> [What you have to do] Count the lines in the data below that contain the word "Task". Reply with the number alone.

> [Exercise data]

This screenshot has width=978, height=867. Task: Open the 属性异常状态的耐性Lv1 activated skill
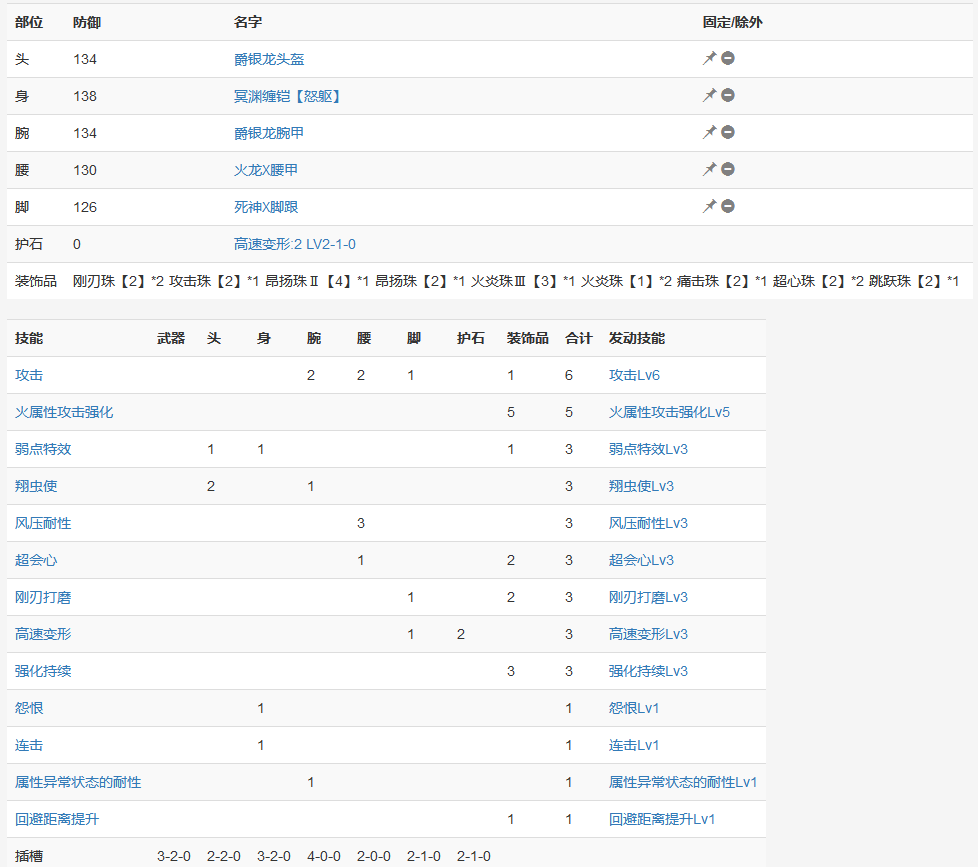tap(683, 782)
* * *
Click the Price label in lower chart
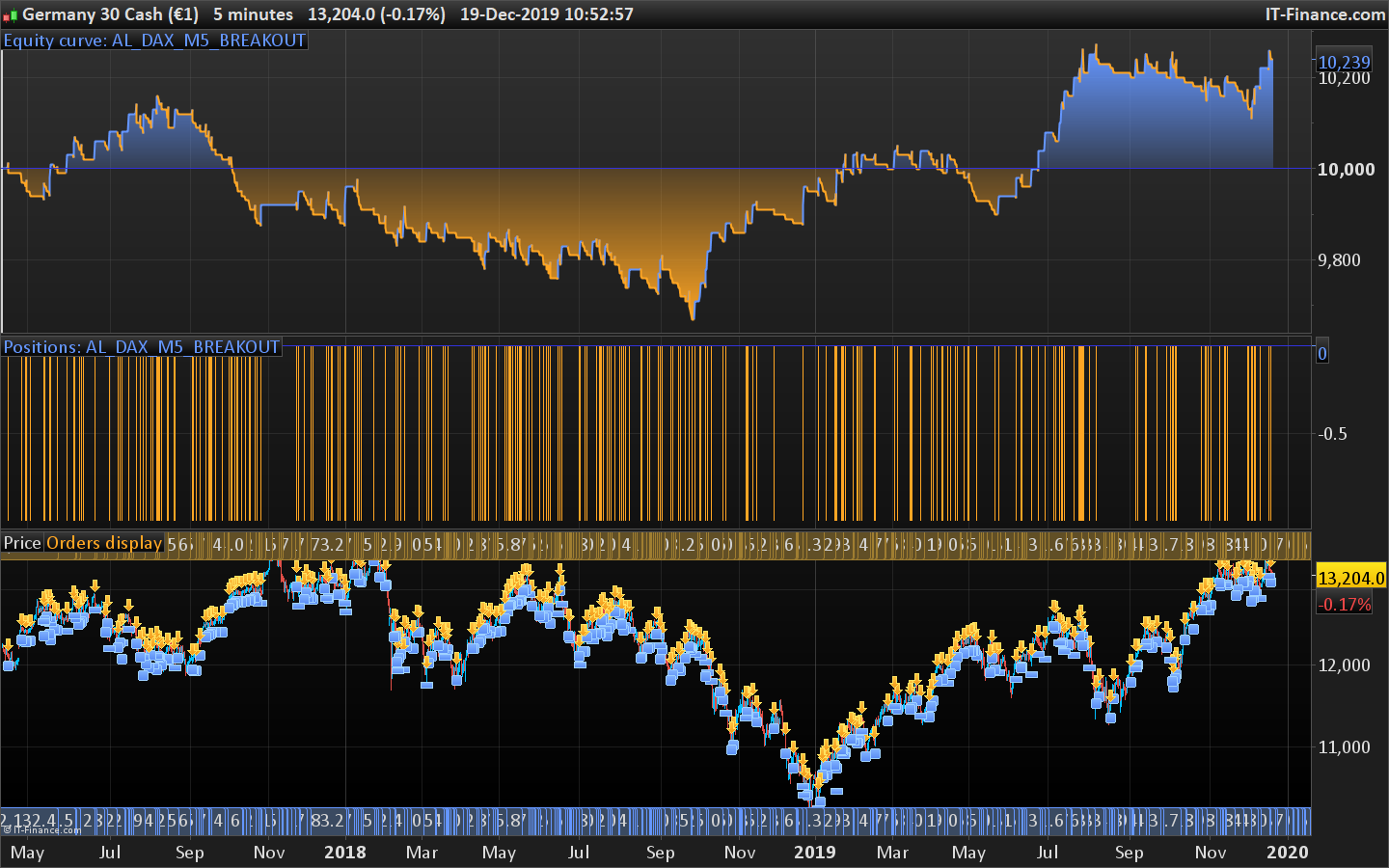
==
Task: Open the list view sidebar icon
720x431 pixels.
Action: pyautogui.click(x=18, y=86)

> [Exercise response] 2